Insieme

Andare, custodire, guidati da un sogno

Il Vangelo di questa domenica racconta di una famiglia guidata da un sogno. Oggi noi, a distanza, vediamo che l’attore principale delle notti della famiglia di Gesù, Maria e Giuseppe non è Erode il Grande, non è suo figlio Archelao, ma un uomo silenzioso e coraggioso, concreto e sognatore: Giuseppe, il disarmato che è più forte di ogni Erode. E che cosa fa Giuseppe? Sogna, stringe a sé la sua famiglia, e si mette in cammino. Giuseppe, nei Vangeli, non è uomo di parole, ma di azioni. Nel brano di oggi sono tre: seguire un sogno, andare e custodire. Tre verbi decisivi per ogni famiglia e per ogni individuo; di più, per le sorti del mondo.

Sognare è il primo verbo. È il verbo di chi non si accontenta del mondo così com’è. Un sogno, caduto dentro le ferite della storia, come un seme caduto tra una zolla e l’altra di un campo, che poi fiorisce, è sufficiente a modificarne il corso. Giuseppe nel suo sogno non vede immagini, ascolta parole, è un sogno di parole. È quello che è concesso a ciascuno di noi, noi tutti abbiamo il Vangelo che ci abita con il suo sogno di cieli nuovi e terra nuova. Nei Vangeli Giuseppe sogna quattro volte: ogni volta l’angelo porta un annunzio parziale, ogni volta una profezia breve, troppo breve; eppure per partire e ripartire, Giuseppe non pretende di avere tutto l’orizzonte chiaro davanti a sé, ma solo tanta luce quanta ne basta al primo passo, tanto coraggio quanto serve alla prima notte, tanta forza quanta basta per cominciare.

Andare, è la seconda azione. Ciò che Dio indica, però, è davvero poco: indica la direzione verso cui fuggire, solo la direzione; poi tocca alla libertà e all’intelligenza dell’uomo, alla creatività e tenacia di Giuseppe. Tocca a noi studiare scelte, strategie, itinerari, riposi, misurare la fatica. Il Signore non offre mai un prontuario di regole per la vita sociale o individuale, lui accende obbiettivi e il cuore, poi li affida alla nostra libertà e intelligenza.

Il terzo verbo è custodire, prendere con sé, stringere a sé, proteggere. Abbiamo il racconto di un padre, una madre e un figlio: le sorti del mondo si decidono dentro una famiglia. È successo allora e succede sempre. Dentro gli affetti, dentro lo stringersi amoroso delle vite, nell’umile coraggio di una, di tante creature innamorate e silenziose. Allora vediamo il Vangelo di Dio quando vediamo un uomo e una donna che prendono su di sé la vita dei loro piccoli; è Vangelo di Dio ogni uomo e ogni donna che camminano insieme, dietro a un sogno. E – sconcertante a dirsi – è Vangelo di Dio ogni uomo e ogni donna che, traditi nell’amore dal coniuge, o incompresi dai figli, rimangono fedeli a se stessi e al loro compito di genitori e educatori, come Gesù sulla croce, incompreso, ferito, abbandonato e tradito.

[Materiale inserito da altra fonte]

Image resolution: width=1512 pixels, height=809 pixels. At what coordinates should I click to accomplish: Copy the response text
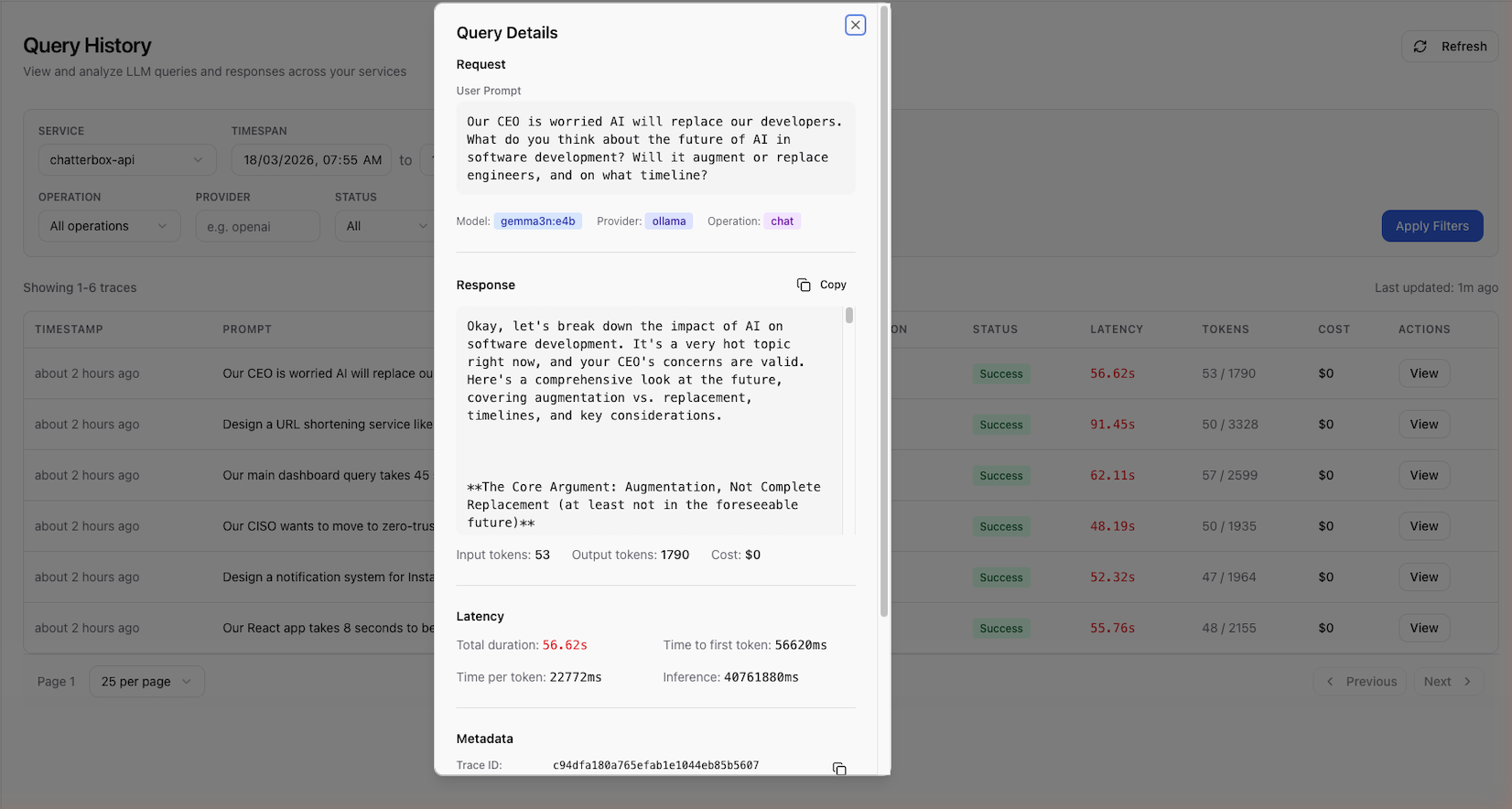(x=822, y=285)
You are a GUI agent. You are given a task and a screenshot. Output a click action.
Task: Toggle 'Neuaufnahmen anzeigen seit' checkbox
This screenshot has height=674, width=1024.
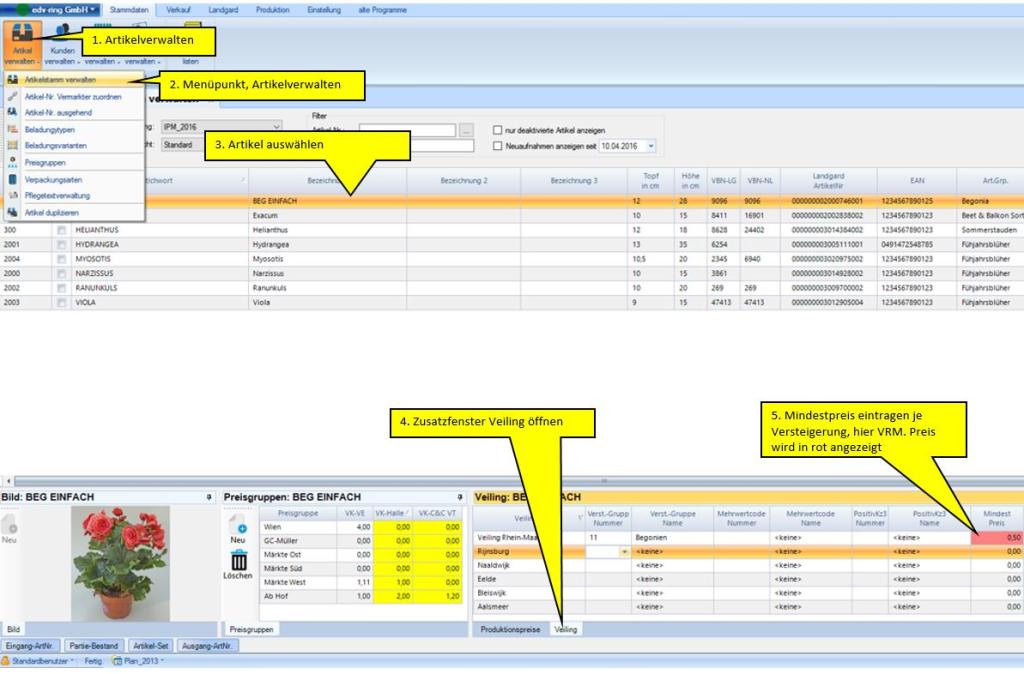[x=498, y=146]
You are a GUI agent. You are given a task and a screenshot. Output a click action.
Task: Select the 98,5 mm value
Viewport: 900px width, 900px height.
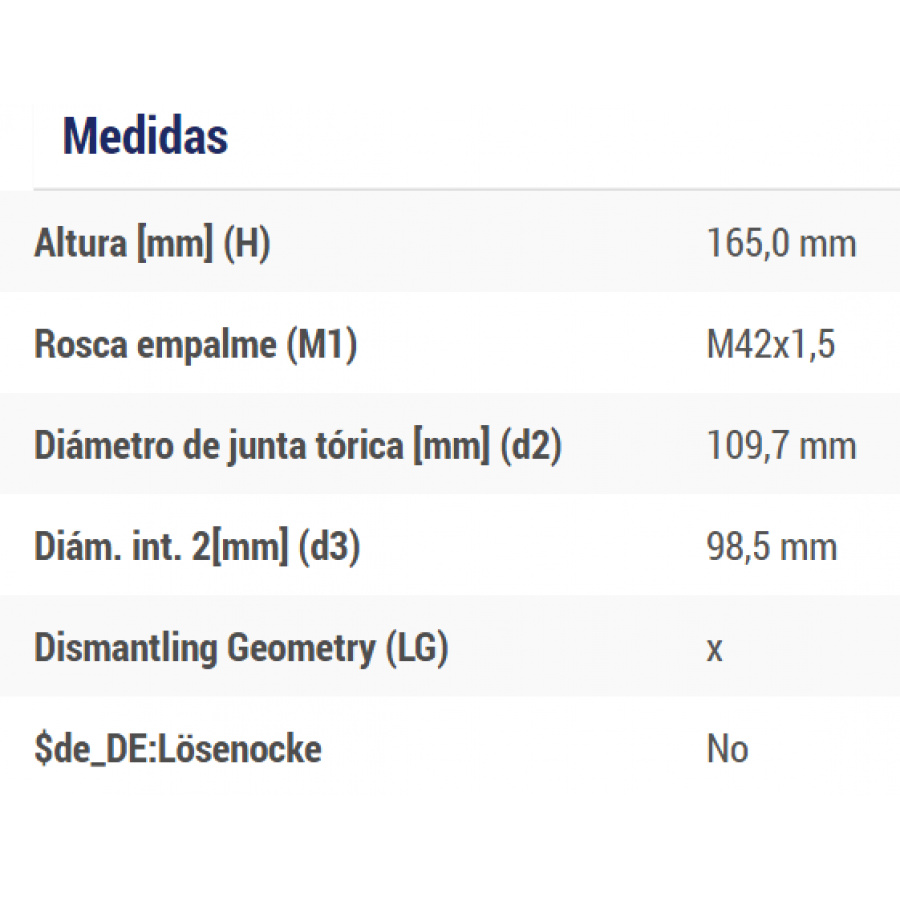(771, 547)
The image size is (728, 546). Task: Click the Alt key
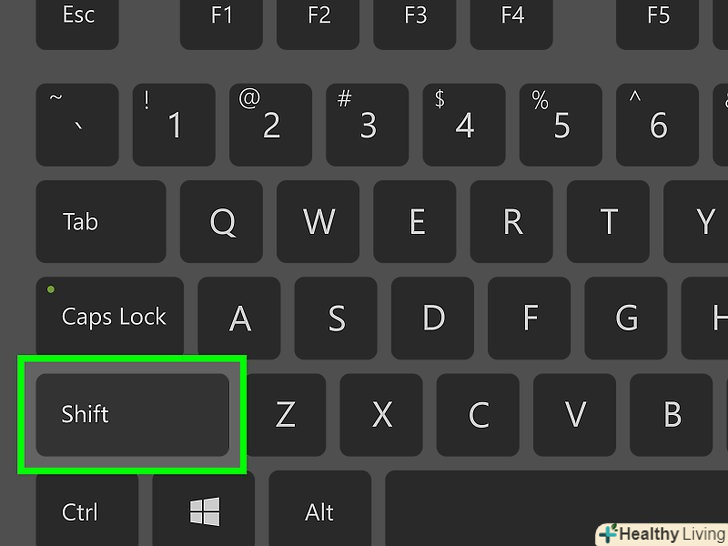click(319, 508)
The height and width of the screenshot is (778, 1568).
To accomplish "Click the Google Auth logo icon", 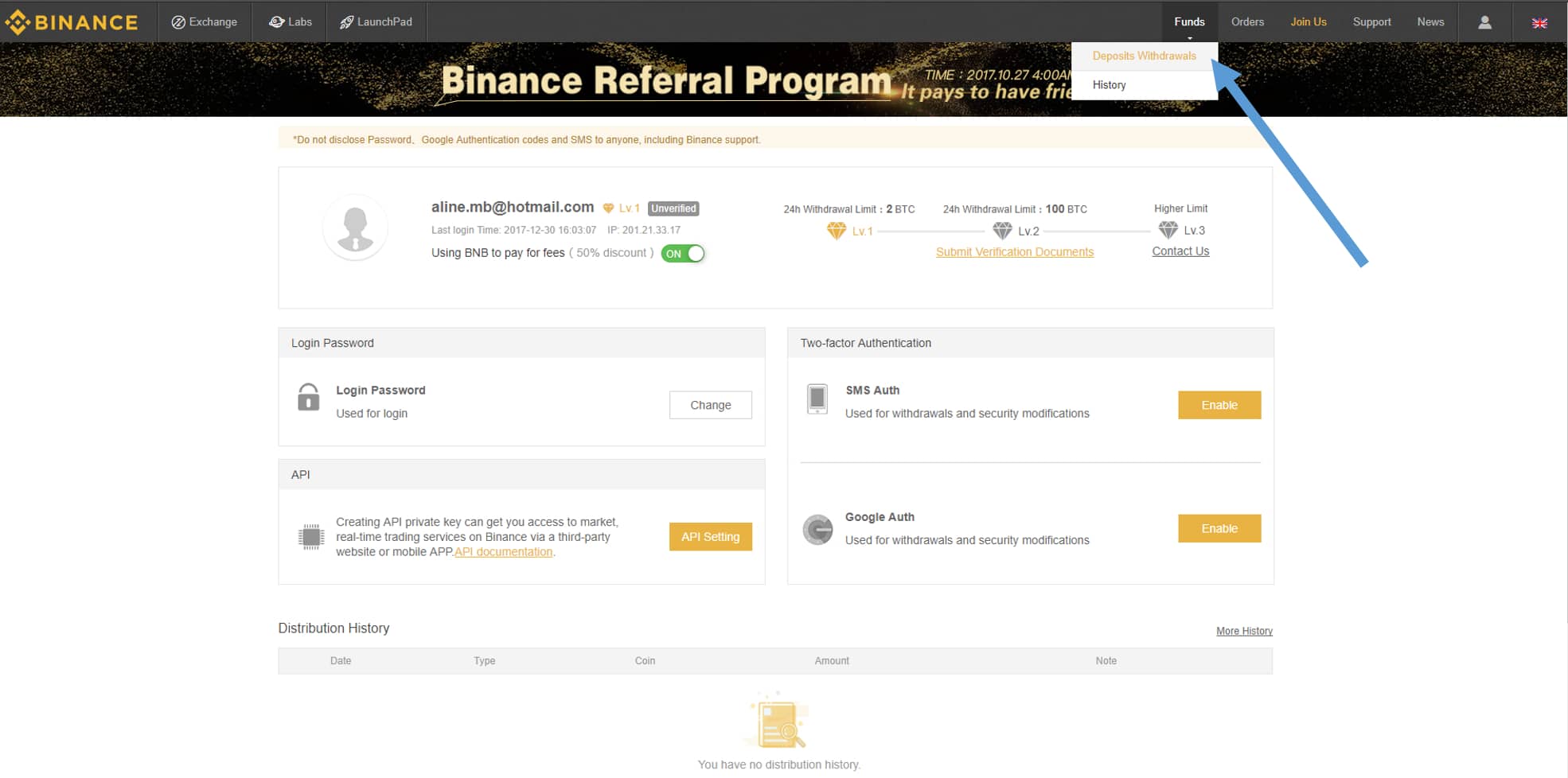I will [x=817, y=529].
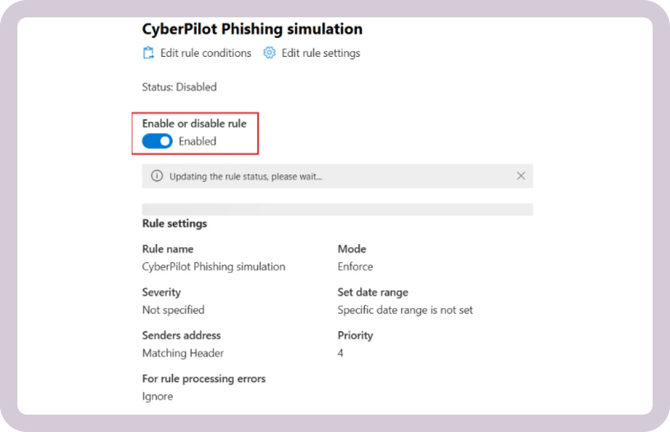Click the info icon in the status banner

(156, 176)
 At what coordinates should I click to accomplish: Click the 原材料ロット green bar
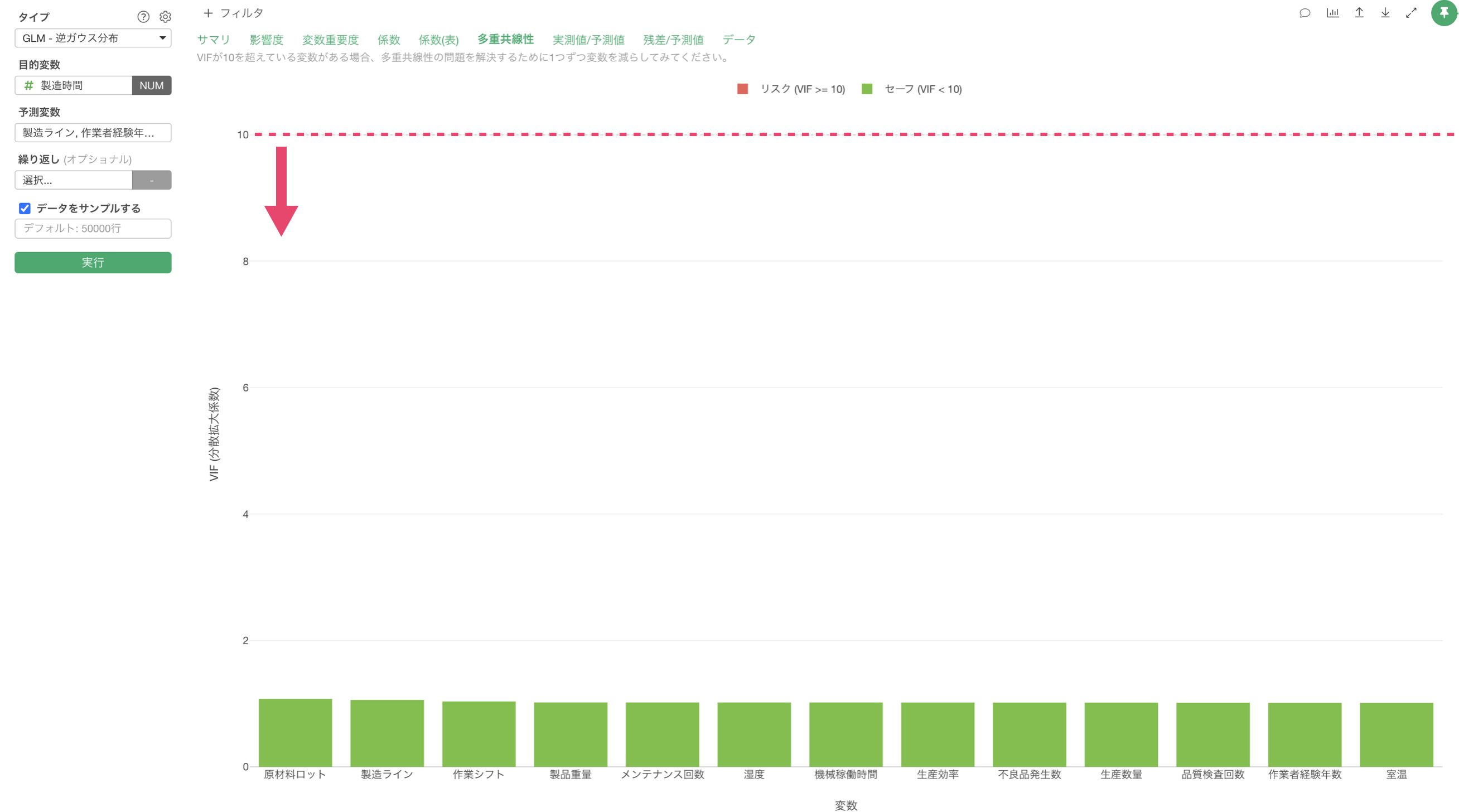coord(295,732)
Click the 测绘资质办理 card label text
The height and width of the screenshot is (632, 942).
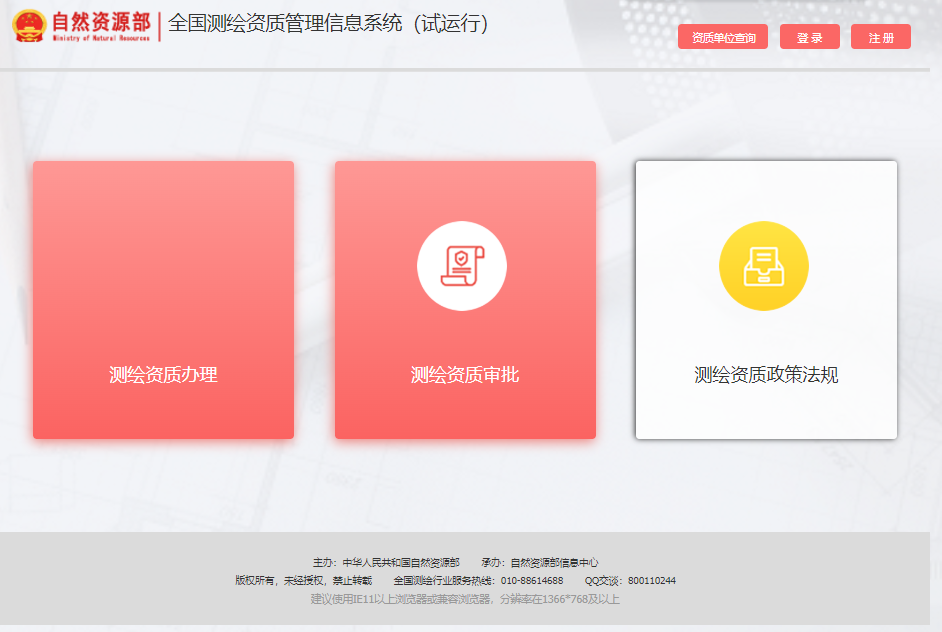(x=163, y=375)
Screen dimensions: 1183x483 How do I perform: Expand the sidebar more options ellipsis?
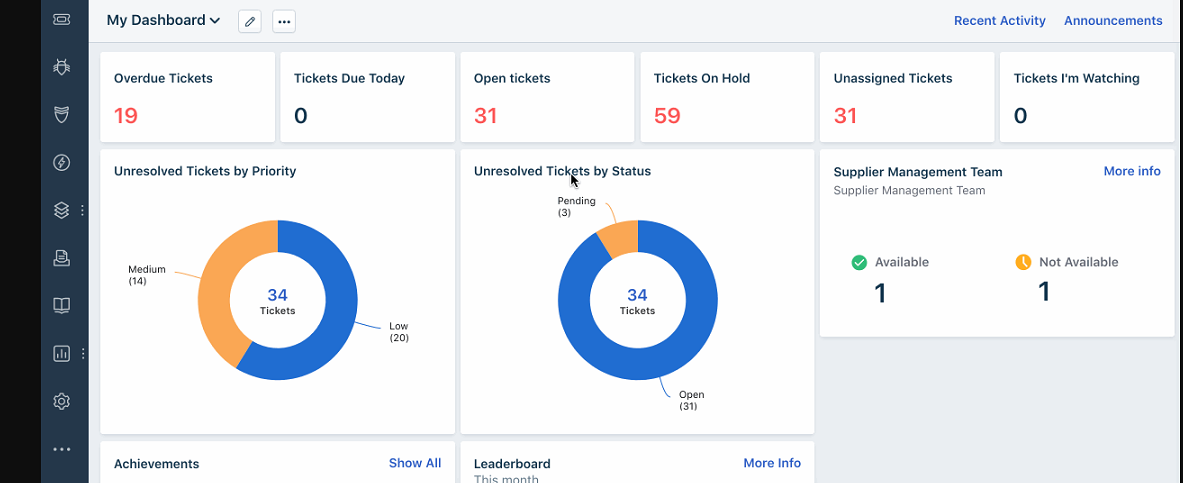pos(62,450)
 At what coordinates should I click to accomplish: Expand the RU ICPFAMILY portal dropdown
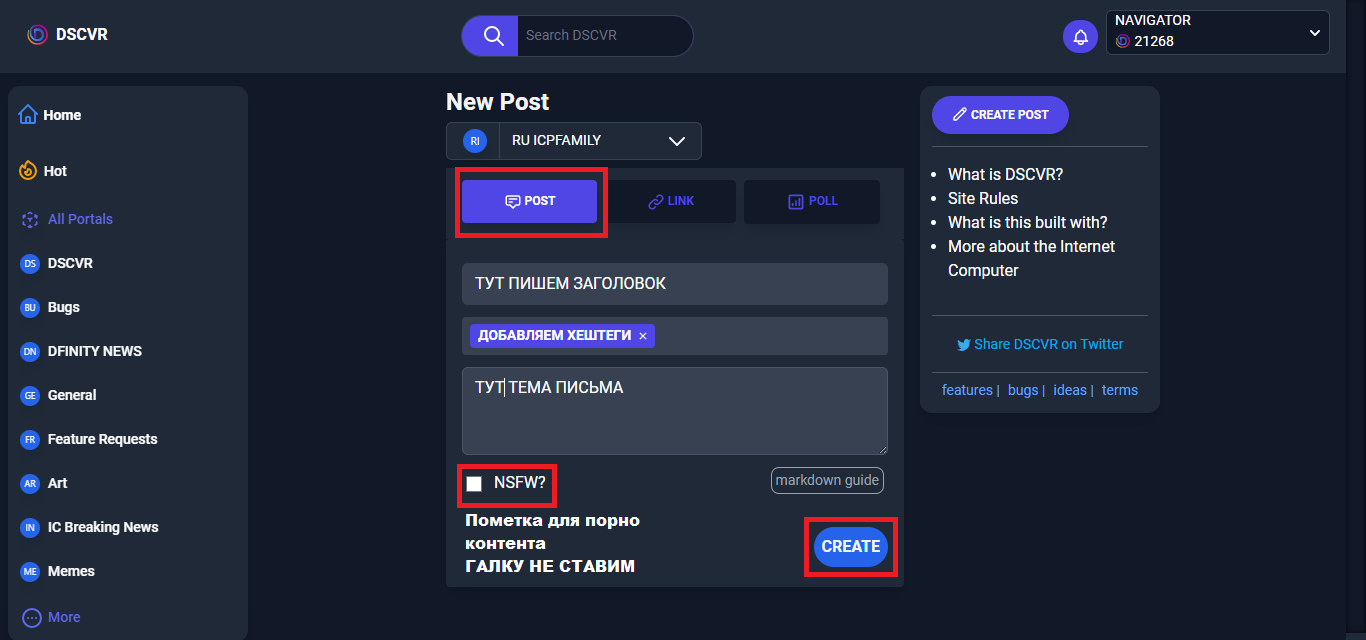pos(676,141)
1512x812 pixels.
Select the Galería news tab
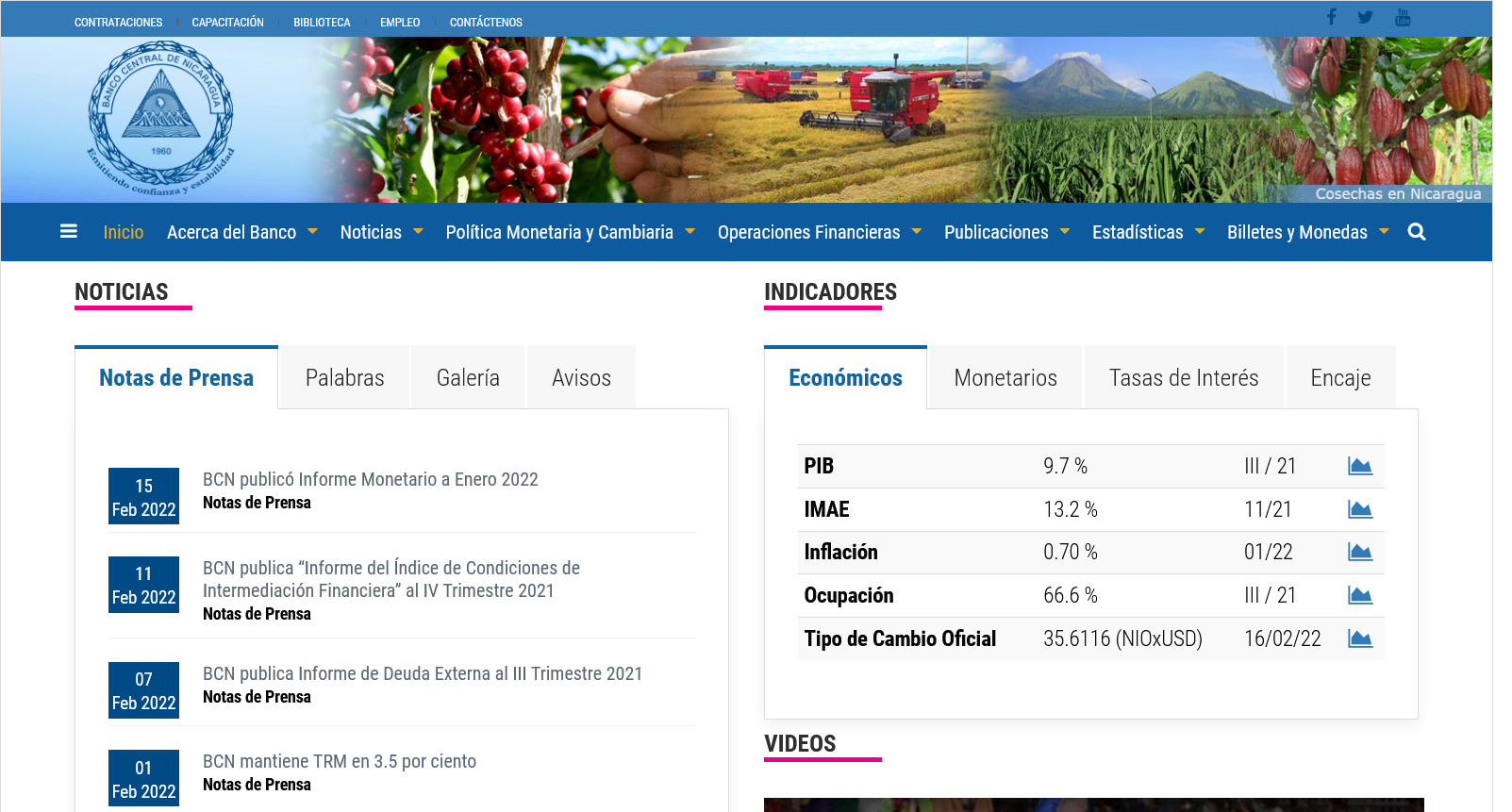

Guardare alla santa famiglia di Nazareth non è per avere un modello di perfezione da imitare e raggiungere, roba solo per i più “bravi” e virtuosi; ma per intravvedere il “come” disporsi per accogliere il sogno del Vangelo, custodirlo, e prendersene cura perché germogli in una vita nuova.

Il Vangelo non è appannaggio di preti, come se solo loro ce lo possano insegnare.

Io, prete, credo che la Parola di Dio dice cose vere, non perché le ho studiate nei libri di teologia, ma perché ho incontrato – a partire dai miei genitori – sposi e genitori che nel loro modo di amarsi, di educare i figli, di stare dentro alle prove della vita, di spendersi per la comunità, di gioire e provare dolore, di cercare il volto del Padre in quello dei fratelli, mi hanno fatto vedere che è possibile amare e amarsi, come il Vangelo racconta.

Oggi è un’occasione speciale per ricordarci che abbiamo un debito di gratitudine nei confronti della nostra famiglia, quella di origine e quella che abbiamo formato; e verso quella “famiglia di famiglie” che è la comunità cristiana. Debito che possiamo assolvere rimettendo in circolo ogni giorno un po’ del bene che abbiamo ricevuto: nella preghiera di ringraziamento e in quella di supplica al Padre, e nel servizio della carità, dove – guidati dal sogno della parola di Dio e dalla testimonianza di chi ci ha amato – noi ci adoperiamo perché ciascuno, dai piccoli agli anziani, possa scrivere la propria vita non come la storia del dolore, ma come la storia dell’amore.